Segment Open

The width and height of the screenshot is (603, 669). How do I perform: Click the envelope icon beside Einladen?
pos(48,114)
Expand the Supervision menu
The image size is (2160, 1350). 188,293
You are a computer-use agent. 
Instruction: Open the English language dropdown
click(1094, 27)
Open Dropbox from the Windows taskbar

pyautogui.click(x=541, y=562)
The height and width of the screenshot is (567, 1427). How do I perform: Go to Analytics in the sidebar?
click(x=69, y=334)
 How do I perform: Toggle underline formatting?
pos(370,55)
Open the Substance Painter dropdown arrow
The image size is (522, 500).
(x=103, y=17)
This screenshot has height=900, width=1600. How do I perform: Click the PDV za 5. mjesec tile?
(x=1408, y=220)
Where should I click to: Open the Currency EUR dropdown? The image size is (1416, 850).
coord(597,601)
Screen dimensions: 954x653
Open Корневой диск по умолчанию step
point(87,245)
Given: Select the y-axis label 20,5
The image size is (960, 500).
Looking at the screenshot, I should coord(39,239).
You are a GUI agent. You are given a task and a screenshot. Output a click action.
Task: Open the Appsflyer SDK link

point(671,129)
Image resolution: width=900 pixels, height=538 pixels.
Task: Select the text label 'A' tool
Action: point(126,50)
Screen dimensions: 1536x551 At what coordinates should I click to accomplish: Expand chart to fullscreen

Segment Closed

Print exactly the lines from the beginning of the entries through the line with "Screen dimensions: 954x653". Output nothing more.

## Completed exercise
The width and height of the screenshot is (603, 669). How do I perform: Click the envelope icon beside Einladen?
pos(48,114)
Expand the Supervision menu
The image size is (2160, 1350). 188,293
You are a computer-use agent. 
Instruction: Open the English language dropdown
click(1094, 27)
Open Dropbox from the Windows taskbar

pyautogui.click(x=541, y=562)
The height and width of the screenshot is (567, 1427). How do I perform: Go to Analytics in the sidebar?
click(x=69, y=334)
 How do I perform: Toggle underline formatting?
pos(370,55)
Open the Substance Painter dropdown arrow
The image size is (522, 500).
(x=103, y=17)
This screenshot has height=900, width=1600. How do I perform: Click the PDV za 5. mjesec tile?
(x=1408, y=220)
Where should I click to: Open the Currency EUR dropdown? The image size is (1416, 850).
coord(597,601)
Screen dimensions: 954x653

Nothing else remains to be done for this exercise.